La pression exercée sur les magistrats par le roi en personne pour leur dicter un arrêt de mort que la foi dans son droit lui faisait estimer nécessaire, le courant chaque jour grossi des bruits favorables et des anecdotes émouvantes vinrent éveiller une dernière lueur d’indépendance au sein de la génération qui avait fait la fronde et vu naître le jansénisme. Cette génération n’avait pas encore abdiqué ses souvenirs, subi le joug de la discipline monarchique et emboîté le pas derrière Bossuet et Racine. Chez les parlementaires du Marais et dans les hôtels littéraires de la Place-Royale où, sous le patronage de la beauté, le bel esprit s’essayait à une lutte dernière contre la puissance politique, l’on pouvait entendre encore quelques mots d’une langue oubliée, et Fouquet, quoiqu’il eût été l’un des ennemis les plus persévérans de la fronde militante, se trouva tout à coup adopté avec passion par la petite fronde des salons, qui, après avoir mené à bonne fin l’œuvre fort louable de sauver la tête du surintendant, accomplit, avec un succès plus durable qu’il n’était naturel de le prévoir, la tâche de grandir son rôle et de tromper la postérité.

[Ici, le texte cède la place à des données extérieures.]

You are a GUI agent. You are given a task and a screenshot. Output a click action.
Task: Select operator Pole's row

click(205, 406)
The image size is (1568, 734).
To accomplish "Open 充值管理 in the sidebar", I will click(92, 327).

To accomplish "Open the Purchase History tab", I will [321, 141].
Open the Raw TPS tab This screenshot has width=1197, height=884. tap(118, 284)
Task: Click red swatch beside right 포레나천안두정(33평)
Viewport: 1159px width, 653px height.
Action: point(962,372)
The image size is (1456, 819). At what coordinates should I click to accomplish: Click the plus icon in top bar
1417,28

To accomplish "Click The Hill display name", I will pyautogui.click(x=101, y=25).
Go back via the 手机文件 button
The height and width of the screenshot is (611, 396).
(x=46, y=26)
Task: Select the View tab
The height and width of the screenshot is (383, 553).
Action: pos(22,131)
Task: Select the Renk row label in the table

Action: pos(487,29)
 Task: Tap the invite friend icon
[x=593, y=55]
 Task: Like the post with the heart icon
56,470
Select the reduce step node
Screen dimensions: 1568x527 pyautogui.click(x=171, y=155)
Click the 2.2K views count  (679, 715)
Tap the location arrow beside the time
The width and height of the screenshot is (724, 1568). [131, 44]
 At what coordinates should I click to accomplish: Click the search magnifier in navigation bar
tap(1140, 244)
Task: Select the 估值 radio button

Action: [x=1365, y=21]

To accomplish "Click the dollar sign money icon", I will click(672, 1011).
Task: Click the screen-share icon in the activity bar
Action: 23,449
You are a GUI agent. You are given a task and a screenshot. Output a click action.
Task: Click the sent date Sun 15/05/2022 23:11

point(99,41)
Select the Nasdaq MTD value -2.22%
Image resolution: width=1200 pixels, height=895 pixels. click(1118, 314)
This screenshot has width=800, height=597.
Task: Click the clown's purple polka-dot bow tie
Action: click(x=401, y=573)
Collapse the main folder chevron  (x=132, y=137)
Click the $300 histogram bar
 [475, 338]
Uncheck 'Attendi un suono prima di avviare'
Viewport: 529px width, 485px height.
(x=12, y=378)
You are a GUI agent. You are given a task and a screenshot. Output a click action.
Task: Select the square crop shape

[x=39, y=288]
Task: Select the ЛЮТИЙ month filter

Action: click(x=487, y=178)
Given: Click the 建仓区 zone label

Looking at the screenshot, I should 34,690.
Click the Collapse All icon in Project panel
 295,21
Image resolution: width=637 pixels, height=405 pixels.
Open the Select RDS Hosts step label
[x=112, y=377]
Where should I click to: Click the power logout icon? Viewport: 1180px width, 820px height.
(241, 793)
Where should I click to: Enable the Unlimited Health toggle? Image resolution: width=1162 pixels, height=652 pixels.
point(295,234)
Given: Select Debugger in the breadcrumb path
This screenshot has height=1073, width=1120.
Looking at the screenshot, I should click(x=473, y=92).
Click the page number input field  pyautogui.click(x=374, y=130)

Dans les sociétés polies, la puissance des coteries politiques et littéraires se mesure presque toujours à celle qu’y exerce l’esprit lui-même; mais à l’avantage de stimuler l’intelligence les coteries joignent trop souvent l’inconvénient de lui enlever son originalité propre, et de la fausser dans les questions où les personnes sont plus en jeu que les choses. Si les hommes qui vivent en dehors d’elles, soit indifférence du succès, soit respect d’eux-mêmes, les rencontrent devant eux comme des barrières parfois infranchissables, ceux dont elles font pousser la renommée en serre chaude y perdent leur physionomie native, et revêtent sous le souffle des passions qui les gonflent en les transformant des proportions démesurées qu’il faut envisager comme l’une des plus sérieuses difficultés de l’histoire.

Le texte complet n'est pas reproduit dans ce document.